Last week, Dalia Rabin similarly told The Times of Israel that “as the waves of terror hit the peace process... I have the feeling that he [Yitzhak Rabin] wouldn’t have let it continue. There would have been a stage where he would have decided: We’re in a phased process. Let’s evaluate what we have achieved and what the price has been. He wouldn’t have stopped Oslo, but he would have done what Oslo enabled him to do: to look at it as a process and assess whether it was working.”
In his 2008 book The Long Short Way, Moshe “Bogie” Ya’alon wrote that a few weeks before the assassination, Rabin told Ya’alon (who was then chief of IDF Military Intelligence) that after the next Israeli election “he [Rabin] was going to ‘set things straight’ with the Oslo process, because Arafat could no longer be trusted.” And this was before the murderous second Palestinian intifada! Prof. Efraim Inbar, director of the Begin-Sadat Center for Strategic Studies, surmised much the same thing in his 1999 award-winning book Yitzhak Rabin and Israel’s National Security: “Rabin did not exclude the possibility that the Oslo agreements might not lead to reconciliation. He was not sure that an agreement on final-status issues with the Palestinians could be reached....
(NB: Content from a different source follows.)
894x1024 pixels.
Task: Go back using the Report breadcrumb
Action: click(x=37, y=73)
He perceived an improved strategic environment containing less chances for existential dangers, but he knew that such military challenges still existed. He was unmoved in the belief that an armed peace was the best to which Israel could aspire in the near future.”
In his famous last speech in the Knesset (on October 5, 1995), a month before his assassination, Rabin specifically distanced himself from Palestinian statehood. “We view a permanent solution [as involving] a Palestinian entity which is less than a state,” he pointedly said.
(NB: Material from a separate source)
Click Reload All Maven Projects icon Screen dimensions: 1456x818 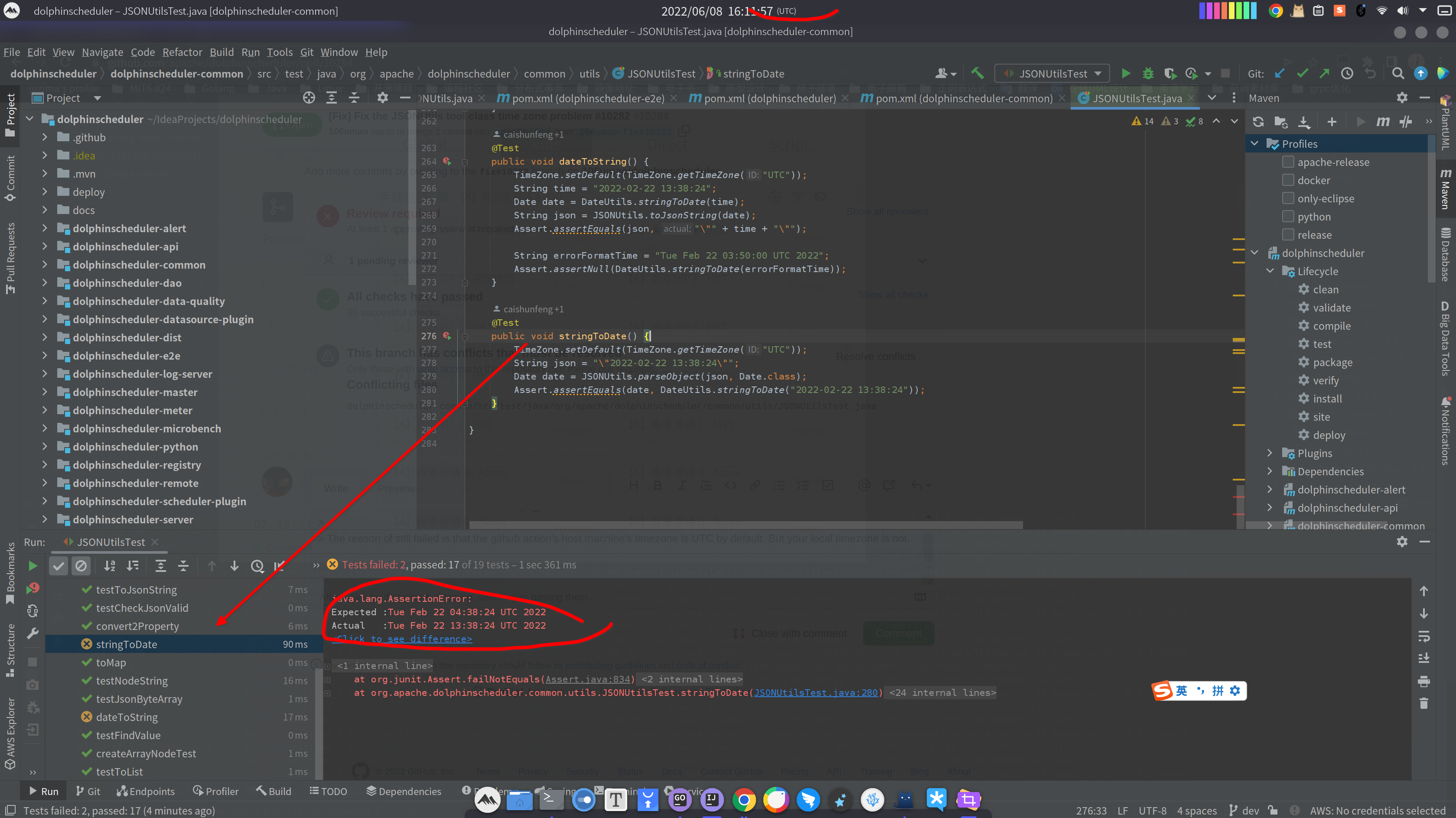pos(1258,121)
Rabin then rejected the notion of withdrawal to anything approximating the pre-1967 lines, and dismissed any thought of dividing Jerusalem: “We will not return to the June, 4, 1967, lines. The security border of the State of Israel will be located in the Jordan Valley, in the broadest meaning of that term.” (Rabin meant to include the eastern slopes of the West Bank hills – a 365- meter topographical barrier ridge.) “The responsibility for external security along the borders with Egypt and Jordan, as well as control over the airspace above all of the territories and Gaza Strip maritime zone, will remain in our hands,” he averred. “And first and foremost in our concerns is a united Jerusalem, as the capital of Israel, under Israeli sovereignty,” Rabin continued.
So Netanyahu might point out to Obama this coming week that the ongoing drive of America, Europe and the Israeli Left to establish a fullblown Palestinian state in the grandest contours, and with the malfeasant Palestinian leaders we are stuck with today, does not accord with the so-called “Rabin heritage” at all.
In fact, Netanyahu’s skepticism of the Palestinians today, and his insistence on permanent Israeli military control of the entire West Bank envelope, is very much in line with Yitzhak Rabin’s positions of the early 1990s.
By contrast, the clap-happy advocacy of unfettered Palestinian statehood as if Oslo had no bitter aftertaste – which we hear today from Obama, Shimon Peres and the like – does not accord with the “Rabin heritage” at all.
Netanyahu might also take heed of the bitter lesson learned by Yitzhak Shamir in his dealings with US president George H.W. Bush.
According to Moshe Arens, who was defense minister under Shamir, Shamir thought he was buying preferential treatment from the US by acceding to Bush’s entreaties to stay out of the fighting in Iraq in 1991. Shamir thought that he was clearly signaling his priorities to Bush, leader- to-leader. “I’ll give you restraint on Iraq and you lay off on settlements” – as it were.
When I asked Shamir about this in 1999 (as I interviewed him for my MA thesis), he said: “I knew that the settlement issue wouldn’t go away.
But I made a calculation: I felt that we really could better stand up for ourselves on the diplomatic and settlement issues in this way. You have to choose your battles. Indeed, we prevailed diplomatically after the war. Settlements continued.
Madrid [the Madrid Conference of 1991] was a success from our point of view. Never had they given in to us as much as they did.”
What can this teach us with regard to Netanyahu’s current policy dilemmas? Well, despite the leeway Shamir thought he had purchased from Bush, after the Gulf War the conflict between Washington and Jerusalem over settlements intensified and became embroiled in the dispute over loan guarantees. These guarantees were denied to Shamir’s government because of continuing Israeli settlement activity – again, notwithstanding whatever “understandings” Shamir thought he had reached with Bush.
Many observers believe that this dispute played a role in the defeat of the Shamir government in the 1992 Israeli election.
The Shamir experience would suggest that calculations of “accrued credit” and presumed “trade-offs” make for faulty and dangerous policy- making.
The lesson for Netanyahu is that he should be guided by Israel’s strategic and operational considerations regarding each issue on its own merits – regarding the need to confront Iran, to push back against the violent Palestinians, to build in Jerusalem and the settlement blocs, and so on.
Netanyahu should have no illusions of implicit understandings with Obama or linkages that might imaginarily accrue Israel credit in the current White House.
A focused and determined prime minister with clear policy goals will advance Israel’s interests better than a hesitant leader hoping for salvation through spurious, tactical deals with Obama.
Netanyahu: Don’t let Israel be wedged offcourse for ersatz, temporary relief.